> _YOUR OBJECTIVE_: Can you arrange every line of the items below as a Markdown table, with a Row column numbering each line and a Line column holding its text, leaving out blank lines?

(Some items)
◇ ◇ ◇ ◇ ◇ ◇ ◇

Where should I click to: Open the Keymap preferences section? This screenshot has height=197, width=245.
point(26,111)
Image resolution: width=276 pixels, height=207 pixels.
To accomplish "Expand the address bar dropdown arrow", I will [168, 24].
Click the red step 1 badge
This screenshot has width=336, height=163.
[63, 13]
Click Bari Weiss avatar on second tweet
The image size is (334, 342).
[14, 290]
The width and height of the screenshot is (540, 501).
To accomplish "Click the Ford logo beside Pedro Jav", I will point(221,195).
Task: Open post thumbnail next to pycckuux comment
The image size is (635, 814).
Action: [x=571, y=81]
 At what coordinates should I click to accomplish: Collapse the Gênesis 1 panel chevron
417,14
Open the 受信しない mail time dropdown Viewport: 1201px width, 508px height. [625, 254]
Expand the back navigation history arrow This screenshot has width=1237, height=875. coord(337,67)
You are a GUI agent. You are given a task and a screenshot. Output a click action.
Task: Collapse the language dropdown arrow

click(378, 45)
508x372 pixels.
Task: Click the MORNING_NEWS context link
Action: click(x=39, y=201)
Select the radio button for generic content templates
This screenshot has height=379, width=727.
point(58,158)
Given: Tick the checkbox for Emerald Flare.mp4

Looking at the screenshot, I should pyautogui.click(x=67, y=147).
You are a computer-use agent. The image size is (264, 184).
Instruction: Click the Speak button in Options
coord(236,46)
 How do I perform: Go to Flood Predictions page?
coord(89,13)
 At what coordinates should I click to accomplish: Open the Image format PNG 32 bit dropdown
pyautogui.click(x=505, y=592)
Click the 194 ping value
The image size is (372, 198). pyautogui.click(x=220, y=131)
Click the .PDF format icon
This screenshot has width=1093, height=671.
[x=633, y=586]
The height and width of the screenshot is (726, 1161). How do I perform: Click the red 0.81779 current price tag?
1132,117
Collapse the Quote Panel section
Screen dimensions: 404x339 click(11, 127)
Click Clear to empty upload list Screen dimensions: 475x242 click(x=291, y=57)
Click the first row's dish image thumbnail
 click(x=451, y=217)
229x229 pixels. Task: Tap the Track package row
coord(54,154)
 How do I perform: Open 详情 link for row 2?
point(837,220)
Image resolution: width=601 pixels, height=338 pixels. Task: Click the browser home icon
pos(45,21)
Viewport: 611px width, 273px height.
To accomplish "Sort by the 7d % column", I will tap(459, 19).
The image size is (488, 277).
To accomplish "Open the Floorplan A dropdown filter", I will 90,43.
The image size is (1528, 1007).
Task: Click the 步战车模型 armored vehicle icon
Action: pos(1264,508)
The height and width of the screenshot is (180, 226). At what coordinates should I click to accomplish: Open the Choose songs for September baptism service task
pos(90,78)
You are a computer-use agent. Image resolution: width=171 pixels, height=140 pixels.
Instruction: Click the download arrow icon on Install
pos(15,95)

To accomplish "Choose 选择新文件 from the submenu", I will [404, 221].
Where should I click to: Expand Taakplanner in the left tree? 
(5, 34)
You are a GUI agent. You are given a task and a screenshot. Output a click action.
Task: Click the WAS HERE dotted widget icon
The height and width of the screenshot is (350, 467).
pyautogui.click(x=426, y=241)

◇ ◇ ◇ ◇ ◇ ◇ ◇

> _ANSWER TO THIS PROBLEM_:
| Row | Line |
|---|---|
| 1 | Where should I click to: Open the Keymap preferences section? This screenshot has height=197, width=245. |
| 2 | point(26,111) |
| 3 | Image resolution: width=276 pixels, height=207 pixels. |
| 4 | To accomplish "Expand the address bar dropdown arrow", I will [168, 24]. |
| 5 | Click the red step 1 badge |
| 6 | This screenshot has width=336, height=163. |
| 7 | [63, 13] |
| 8 | Click Bari Weiss avatar on second tweet |
| 9 | The image size is (334, 342). |
| 10 | [14, 290] |
| 11 | The width and height of the screenshot is (540, 501). |
| 12 | To accomplish "Click the Ford logo beside Pedro Jav", I will point(221,195). |
| 13 | Task: Open post thumbnail next to pycckuux comment |
| 14 | The image size is (635, 814). |
| 15 | Action: [x=571, y=81] |
| 16 |  At what coordinates should I click to accomplish: Collapse the Gênesis 1 panel chevron |
| 17 | 417,14 |
| 18 | Open the 受信しない mail time dropdown Viewport: 1201px width, 508px height. [625, 254] |
| 19 | Expand the back navigation history arrow This screenshot has width=1237, height=875. coord(337,67) |
| 20 | You are a GUI agent. You are given a task and a screenshot. Output a click action. |
| 21 | Task: Collapse the language dropdown arrow |
| 22 | click(378, 45) |
| 23 | 508x372 pixels. |
| 24 | Task: Click the MORNING_NEWS context link |
| 25 | Action: click(x=39, y=201) |
| 26 | Select the radio button for generic content templates |
| 27 | This screenshot has height=379, width=727. |
| 28 | point(58,158) |
| 29 | Given: Tick the checkbox for Emerald Flare.mp4 |
| 30 | Looking at the screenshot, I should pyautogui.click(x=67, y=147). |
| 31 | You are a computer-use agent. The image size is (264, 184). |
| 32 | Instruction: Click the Speak button in Options |
| 33 | coord(236,46) |
| 34 |  How do I perform: Go to Flood Predictions page? |
| 35 | coord(89,13) |
| 36 |  At what coordinates should I click to accomplish: Open the Image format PNG 32 bit dropdown |
| 37 | pyautogui.click(x=505, y=592) |
| 38 | Click the 194 ping value |
| 39 | The image size is (372, 198). pyautogui.click(x=220, y=131) |
| 40 | Click the .PDF format icon |
| 41 | This screenshot has width=1093, height=671. |
| 42 | [x=633, y=586] |
| 43 | The height and width of the screenshot is (726, 1161). How do I perform: Click the red 0.81779 current price tag? |
| 44 | 1132,117 |
| 45 | Collapse the Quote Panel section |
| 46 | Screen dimensions: 404x339 click(11, 127) |
| 47 | Click Clear to empty upload list Screen dimensions: 475x242 click(x=291, y=57) |
| 48 | Click the first row's dish image thumbnail |
| 49 |  click(x=451, y=217) |
| 50 | 229x229 pixels. Task: Tap the Track package row |
| 51 | coord(54,154) |
| 52 |  How do I perform: Open 详情 link for row 2? |
| 53 | point(837,220) |
| 54 | Image resolution: width=601 pixels, height=338 pixels. Task: Click the browser home icon |
| 55 | pos(45,21) |
| 56 | Viewport: 611px width, 273px height. |
| 57 | To accomplish "Sort by the 7d % column", I will tap(459, 19). |
| 58 | The image size is (488, 277). |
| 59 | To accomplish "Open the Floorplan A dropdown filter", I will 90,43. |
| 60 | The image size is (1528, 1007). |
| 61 | Task: Click the 步战车模型 armored vehicle icon |
| 62 | Action: pos(1264,508) |
| 63 | The height and width of the screenshot is (180, 226). At what coordinates should I click to accomplish: Open the Choose songs for September baptism service task |
| 64 | pos(90,78) |
| 65 | You are a computer-use agent. Image resolution: width=171 pixels, height=140 pixels. |
| 66 | Instruction: Click the download arrow icon on Install |
| 67 | pos(15,95) |
| 68 | To accomplish "Choose 选择新文件 from the submenu", I will [404, 221]. |
| 69 | Where should I click to: Expand Taakplanner in the left tree?  |
| 70 | (5, 34) |
| 71 | You are a GUI agent. You are given a task and a screenshot. Output a click action. |
| 72 | Task: Click the WAS HERE dotted widget icon |
| 73 | The height and width of the screenshot is (350, 467). |
| 74 | pyautogui.click(x=426, y=241) |